Ben, saygıdeğer Başbakanımız Mesut Yılmaz’ın sevgili evladı Yavuz’u kaybettikten sonra ki metanetine ve Allah’a olan inancının tezahürü olan imanına hayran olmuş, gıpta etmiştim.

Oğlunu kaybettikten sonra dostlarının taziyeye geldiği gün şu muhteşem konuşmayı yapmıştı; “…Yani oğlumuzu bize veren Allah’a; onu bizden aldığı için isyan etmeyeceğiz, O’na biat etmeye ve şükretmeye devam edeceğiz…”

Mümin, ölümü bir hiçlik ve yokluk kuyusu değil, hakikî ve sonsuz hayatın, ebedî mutluluğun başlangıç kapısı olarak kabul ve iman eder. Her sevdiğimiz insanı kaybedince takındığımız imanı tavrı ve duruşu merhum Mesut Yılmaz’ın ifade ettiği şekilde “O’na biat etmeye ve şükretmeye devam edecek” sözü ve duruşu üzerinden yaşamaya devam edeceğiz.

Allah; Mesut Beyin kıymetli eşi Berna Hanıma, evladı Hasan Yılmaz’a, kardeşi Turgut Yılmaz’a, geniş aile efradına, Rizelilere, Çayelililere, Senozlulara ve tüm Türkiye’de Mesut Yılmaz’ı seven ve sayanlara sabır ihsan etsin.

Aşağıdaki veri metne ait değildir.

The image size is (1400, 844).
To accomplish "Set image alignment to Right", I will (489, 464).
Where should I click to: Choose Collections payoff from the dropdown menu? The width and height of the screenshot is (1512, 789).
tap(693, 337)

Doğduğu gün merhum amcasının verdiği kâğıtta ki şiirin bir mısrasın da;

“Sen ağlar idin gülerdi alem” ifadesi geçer.

Ben de şimdi bu mısra ya duygusal bir gönderme yaparak diyorum ki;

 “Sen öldün, ağlar ardından sevenlerin”                                                       

Rahmetli Babaannem ve çoğu Rizeli babaannenin de aynı şekilde merhum Mesut Yılmaz’a, onun gıyabında sahip çıkarak “o bizim Mesuttur” diyerek sevgilerini gösterdikleri gibi, bende onu sevenlerin duygularına tercüman olarak diyorum ki;

“Güle güle bizim Mesut’umuz!”

Saygıdeğer Başbakanımız Ahmet Mesut Yılmaz’a hakkımızı helal ediyoruz.

Allah ondan razı olsun.

Allah Rahmet eylesin.

Mekânı Cennet olsun İnşallah.

Görüşmek üzere; Allah’a emanet olun.